Your task is to retype, exactly, the line containing "Viewport: 1568px width, 461px height." and every later line through the end of the listing, with pictures omitted.

___

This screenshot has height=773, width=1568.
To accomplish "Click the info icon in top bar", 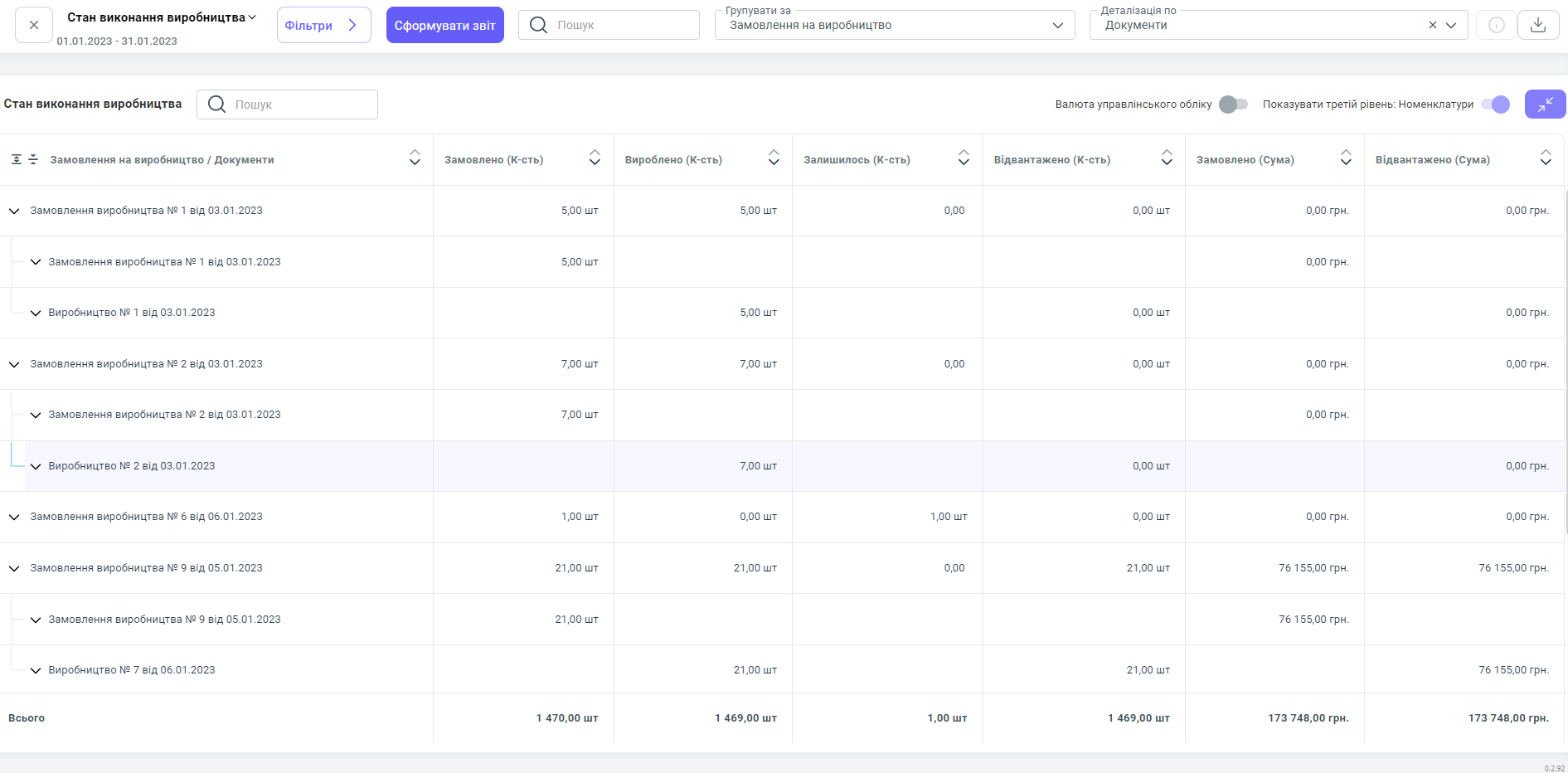I will pyautogui.click(x=1496, y=25).
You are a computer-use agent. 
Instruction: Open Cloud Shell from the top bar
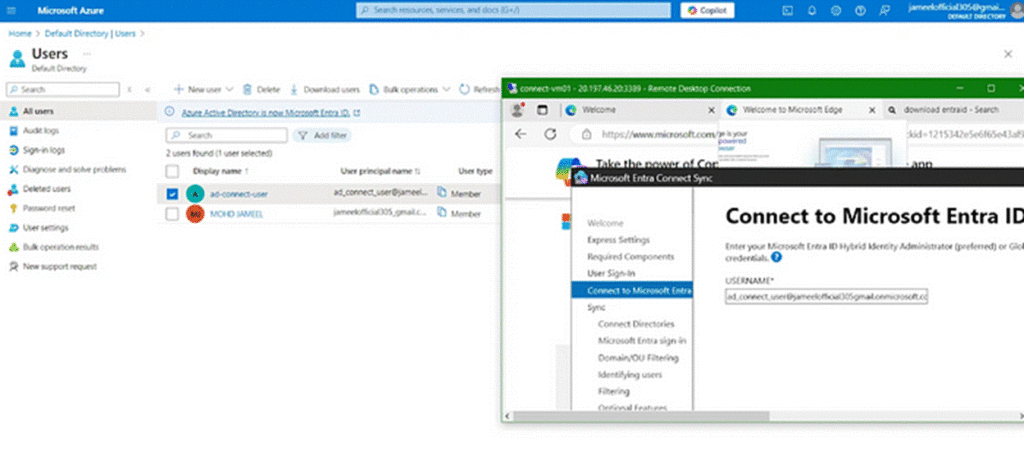(x=788, y=10)
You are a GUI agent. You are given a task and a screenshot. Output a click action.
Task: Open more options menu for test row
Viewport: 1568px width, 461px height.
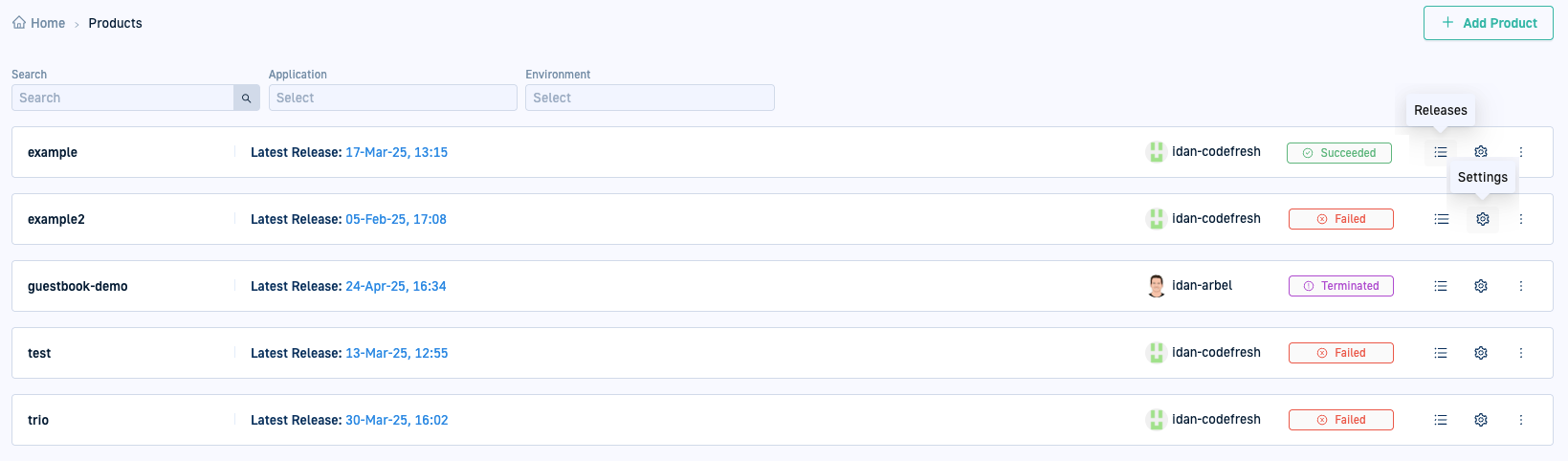pyautogui.click(x=1521, y=353)
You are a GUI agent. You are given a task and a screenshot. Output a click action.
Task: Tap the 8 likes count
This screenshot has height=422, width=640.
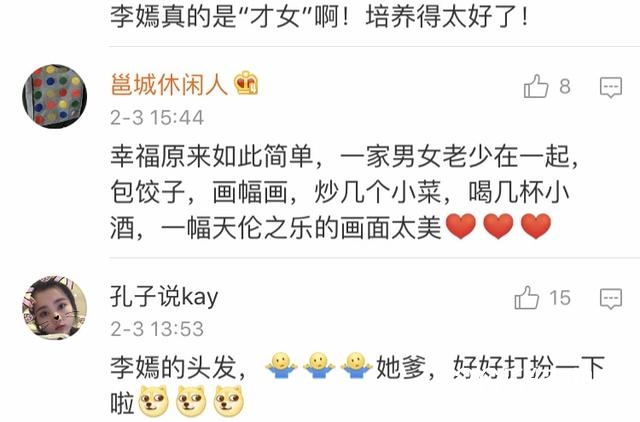[x=565, y=87]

___

▶ RESULT:
Viewport: 1568px width, 461px height.
pyautogui.click(x=1521, y=353)
You are a GUI agent. You are given a task and a screenshot. Output a click action.
Task: Tap the 8 likes count
This screenshot has height=422, width=640.
[x=565, y=87]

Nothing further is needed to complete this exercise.